Archeologia, siti a rischio La villa romana di Saturo
di FRANCESCO MAZZOTTA
CORRIERE DEL MEZZOGIORNO 21 nov 2010 Lecce
E’ un pilastro del futuro polo museale di Taranto ma ha urgente bisogno di interventi di risanamento per evitare crolli e far ripartire gli scavi
E’una bella giornata d’autunno. Dal mare spira vento di scirocco. E la vista è mozzafiato dall’acropoli che sovrasta il promontorio sul quale insiste il Parco archeologico di Saturo, a pochi chilometri da Taranto, lungo la costa ionico-salentina. Secondo l’Associazione nazionale archeologi, che dopo il crollo di Pompei ha lanciato l’allarme e denunciato il profondo degrado nel quale ristagna larga parte del patrimonio del Paese, l’area è uno dei siti pugliesi a rischio. E dopo aver descritto la geografia nel suo complesso (vedi «strappino» qui sotto, ndr.), il Corriere del Mezzogiorno da oggi inizia a raccontare le varie criticità caso per caso.
Dalla collinetta che domina l’area di Saturo, dove le testimonianze vanno dal neolitico all’età romana, si scorgono a distanza i resti di un complesso termale del III-IV secolo d.C. ormai divorato dall’erba e dalle piante di capperi. «Guai a tirarle: si rischia di sradicare i basamenti», avverte Gianluca Guastella, presidente di Polisviluppo. È la cooperativa di giovani archeologi tarantini che dal 2006 - a costo zero per Soprintendenza e Comune di Leporano - si è impegnata nel rilancio del parco avendo come unica fonte di finanziamento un punto ristoro (da non confondere col vicino caffè-ristorante Satyrion). Il contratto scade ad aprile del 2011. E in ballo c’è un sostanzioso finanziamento per un progetto di recupero totale del sito, dove le rovine - mal protette da recinzioni divelte in più punti - sono alla mercé di vandali e tombaroli, oltre che delle intemperie.
Il progetto di risanamento lo ha presentato la stessa cooperativa a Invitalia, l’Agenzia nazionale che agisce su mandato del Governo. «Con il Marta (Museo archeologico di Taranto, ndr.) e il Parco archeologico di Manduria, l’area di Saturo - spiega Guastella - sarà uno dei tre pilastri del Polo museale di Taranto». Il finanziamento richiesto include gli scavi, che qui non si fanno dal 1980. Servirebbero, per esempio, per riportare completamente alla luce la villa del III secolo d.C. abbarbicata sulle rocce che danno sul mare. Se si scende dalla collina, per fiancheggiare la villa lungo la scogliera, si vede spuntare dal suolo il soffitto di una cisterna dove veniva riscaldata l’acqua per i bagni. «Ci auguriamo - dice Guastella - che il Ministero finanzi gli scavi e metta tutto in sicurezza secondo i piani previsti dalla Soprintendenza, con la quale condividiamo molte idee».

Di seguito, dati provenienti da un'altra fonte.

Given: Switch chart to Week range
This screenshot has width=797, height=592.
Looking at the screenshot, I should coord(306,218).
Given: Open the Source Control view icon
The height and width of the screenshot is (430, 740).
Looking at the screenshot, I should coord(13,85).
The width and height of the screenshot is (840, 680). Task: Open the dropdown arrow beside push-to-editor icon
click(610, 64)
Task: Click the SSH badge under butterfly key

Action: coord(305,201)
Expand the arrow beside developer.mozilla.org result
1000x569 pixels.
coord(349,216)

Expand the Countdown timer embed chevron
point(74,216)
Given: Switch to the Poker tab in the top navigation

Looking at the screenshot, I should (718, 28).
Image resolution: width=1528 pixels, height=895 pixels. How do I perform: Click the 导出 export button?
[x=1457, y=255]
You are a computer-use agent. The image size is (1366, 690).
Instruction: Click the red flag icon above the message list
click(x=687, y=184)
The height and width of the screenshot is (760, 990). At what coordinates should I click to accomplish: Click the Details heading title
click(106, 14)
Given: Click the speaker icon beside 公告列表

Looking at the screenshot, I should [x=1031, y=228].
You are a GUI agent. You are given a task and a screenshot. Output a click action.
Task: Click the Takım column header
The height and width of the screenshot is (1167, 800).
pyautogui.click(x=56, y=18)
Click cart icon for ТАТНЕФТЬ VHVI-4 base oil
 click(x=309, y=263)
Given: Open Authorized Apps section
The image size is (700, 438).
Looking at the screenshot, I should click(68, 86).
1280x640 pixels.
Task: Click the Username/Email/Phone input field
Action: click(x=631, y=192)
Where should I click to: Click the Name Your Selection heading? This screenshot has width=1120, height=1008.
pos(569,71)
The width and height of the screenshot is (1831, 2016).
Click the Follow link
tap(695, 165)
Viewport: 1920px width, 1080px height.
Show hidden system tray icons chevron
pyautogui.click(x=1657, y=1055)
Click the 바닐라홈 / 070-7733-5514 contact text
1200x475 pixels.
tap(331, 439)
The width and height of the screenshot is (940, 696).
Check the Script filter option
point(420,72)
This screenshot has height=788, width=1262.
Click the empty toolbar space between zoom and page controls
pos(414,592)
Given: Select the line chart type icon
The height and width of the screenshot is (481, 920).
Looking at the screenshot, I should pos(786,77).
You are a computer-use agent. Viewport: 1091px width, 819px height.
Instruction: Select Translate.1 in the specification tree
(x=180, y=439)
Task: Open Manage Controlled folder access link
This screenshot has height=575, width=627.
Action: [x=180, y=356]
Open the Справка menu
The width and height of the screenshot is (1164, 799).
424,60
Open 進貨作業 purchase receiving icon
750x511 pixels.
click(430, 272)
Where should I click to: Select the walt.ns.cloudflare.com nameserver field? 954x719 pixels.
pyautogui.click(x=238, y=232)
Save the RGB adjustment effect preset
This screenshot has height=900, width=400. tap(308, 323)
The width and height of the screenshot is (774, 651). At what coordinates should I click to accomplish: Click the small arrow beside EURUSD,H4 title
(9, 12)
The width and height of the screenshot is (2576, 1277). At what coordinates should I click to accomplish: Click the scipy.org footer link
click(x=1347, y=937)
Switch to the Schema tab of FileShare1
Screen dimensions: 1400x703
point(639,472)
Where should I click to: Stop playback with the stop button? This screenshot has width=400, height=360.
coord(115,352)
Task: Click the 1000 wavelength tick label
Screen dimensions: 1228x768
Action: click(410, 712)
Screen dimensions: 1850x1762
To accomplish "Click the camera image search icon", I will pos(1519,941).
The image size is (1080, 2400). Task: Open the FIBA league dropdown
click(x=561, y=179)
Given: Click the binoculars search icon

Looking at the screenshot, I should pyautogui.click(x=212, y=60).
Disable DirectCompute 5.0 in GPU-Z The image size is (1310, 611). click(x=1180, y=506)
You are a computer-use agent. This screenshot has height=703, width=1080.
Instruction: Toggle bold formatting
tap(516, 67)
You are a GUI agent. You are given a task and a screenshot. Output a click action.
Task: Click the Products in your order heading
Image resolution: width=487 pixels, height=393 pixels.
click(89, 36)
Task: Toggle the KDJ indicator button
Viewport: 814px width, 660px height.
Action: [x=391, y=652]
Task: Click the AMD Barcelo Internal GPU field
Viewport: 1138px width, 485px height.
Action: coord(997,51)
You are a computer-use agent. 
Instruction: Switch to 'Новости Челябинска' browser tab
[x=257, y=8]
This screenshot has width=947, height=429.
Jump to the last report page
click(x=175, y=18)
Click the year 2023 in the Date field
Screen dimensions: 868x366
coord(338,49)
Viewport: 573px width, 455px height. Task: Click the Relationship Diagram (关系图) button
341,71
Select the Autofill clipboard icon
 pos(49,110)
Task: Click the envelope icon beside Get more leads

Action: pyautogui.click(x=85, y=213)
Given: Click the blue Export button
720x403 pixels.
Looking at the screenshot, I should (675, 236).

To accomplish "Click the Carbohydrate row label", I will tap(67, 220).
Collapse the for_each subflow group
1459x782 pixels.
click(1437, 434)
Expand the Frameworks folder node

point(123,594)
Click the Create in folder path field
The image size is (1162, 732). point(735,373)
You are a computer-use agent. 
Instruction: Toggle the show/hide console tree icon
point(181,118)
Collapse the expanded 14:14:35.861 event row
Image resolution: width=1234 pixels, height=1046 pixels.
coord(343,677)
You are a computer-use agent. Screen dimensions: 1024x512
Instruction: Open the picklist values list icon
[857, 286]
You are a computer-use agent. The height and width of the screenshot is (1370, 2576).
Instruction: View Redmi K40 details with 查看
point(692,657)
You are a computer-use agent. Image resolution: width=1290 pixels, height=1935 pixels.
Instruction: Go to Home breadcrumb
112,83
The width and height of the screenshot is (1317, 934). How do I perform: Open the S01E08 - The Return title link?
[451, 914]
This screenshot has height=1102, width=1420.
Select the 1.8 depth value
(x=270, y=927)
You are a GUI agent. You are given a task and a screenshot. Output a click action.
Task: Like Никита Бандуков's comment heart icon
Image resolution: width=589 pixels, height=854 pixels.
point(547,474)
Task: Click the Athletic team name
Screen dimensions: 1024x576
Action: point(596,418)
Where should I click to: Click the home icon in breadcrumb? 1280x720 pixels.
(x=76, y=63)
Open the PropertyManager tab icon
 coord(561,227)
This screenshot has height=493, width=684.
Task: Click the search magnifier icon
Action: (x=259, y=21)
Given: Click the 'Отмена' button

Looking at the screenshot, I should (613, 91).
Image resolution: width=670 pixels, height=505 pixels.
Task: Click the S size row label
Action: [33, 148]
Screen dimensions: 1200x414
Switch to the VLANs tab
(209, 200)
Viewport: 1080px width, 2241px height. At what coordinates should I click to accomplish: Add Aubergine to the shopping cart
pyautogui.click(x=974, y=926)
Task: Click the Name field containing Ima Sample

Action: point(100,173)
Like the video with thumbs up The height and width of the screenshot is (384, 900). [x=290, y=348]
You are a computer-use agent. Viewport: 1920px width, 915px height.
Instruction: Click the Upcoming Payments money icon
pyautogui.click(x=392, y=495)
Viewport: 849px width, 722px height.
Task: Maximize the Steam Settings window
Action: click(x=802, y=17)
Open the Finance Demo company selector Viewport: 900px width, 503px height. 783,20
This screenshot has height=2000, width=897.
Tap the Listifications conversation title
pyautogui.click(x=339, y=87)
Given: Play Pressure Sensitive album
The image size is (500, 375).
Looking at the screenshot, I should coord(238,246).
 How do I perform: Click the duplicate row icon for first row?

A metà strada tra le terme e la villa svetta una torre del XVI secolo, per la quale è un eufemismo parlare di degrado. «Una parte rischia di crollare da un momento all’altro», assicura Guastella indicando il punto pericolante con una mano, mentre con l’altra passa in rassegna le scritte con le quali sono state imbrattate le mura esterne. Nella parte alta dell’insediamento c’è un’altra cisterna, del II secolo d.C.: durante la seconda guerra mondiale fu adibita per l’impasto del cemento con cui costruire i bunker, presenti in gran numero su questa parte di costa; ai romani serviva per raccogliere l’acqua sorgiva che forniva non solo le terme ma anche Taranto con l’acquedotto Aqua Nymphalis. Poche tracce sono presenti solo in città e rischiano di sbriciolarsi: per questo l’acquedotto è finito nella mappa redatta dall’Associazione archeologi, che mette in lista anche le Colonne doriche per l’assenza di una diagnosi di staticità. Rimanendo sull’acropoli di Saturo, basta abbassare lo sguardo e notare a pochi metri le testimonianze di un santuario greco, la cui presenza indica come questo lembo di terra sia stato un centro di culto. Un altro santuario, ma indigeno, indicato nella mappa dell’Ana, si trova poco fuori l’area di Saturo, in zona Gandoli: gli scavi sono iniziati, ma per mancanza di fondi durano appena 20 giorni all’anno. Ad est della collina che sovrasta il parco, nella valle di Porto Pirrone, si trova anche una piccola necropoli a fossa di età classico-ellenistica, mentre dalla parte opposta ci sono i resti di un villaggio dell’età del bronzo. E non è tutto. Perché secondo l’università di Pavia non è da escludere che qui, sulle sponde dove la leggenda vuole sia sbarcato Falanto, il fondatore della capitale della Magna Grecia, siano transitati persino gli etruschi.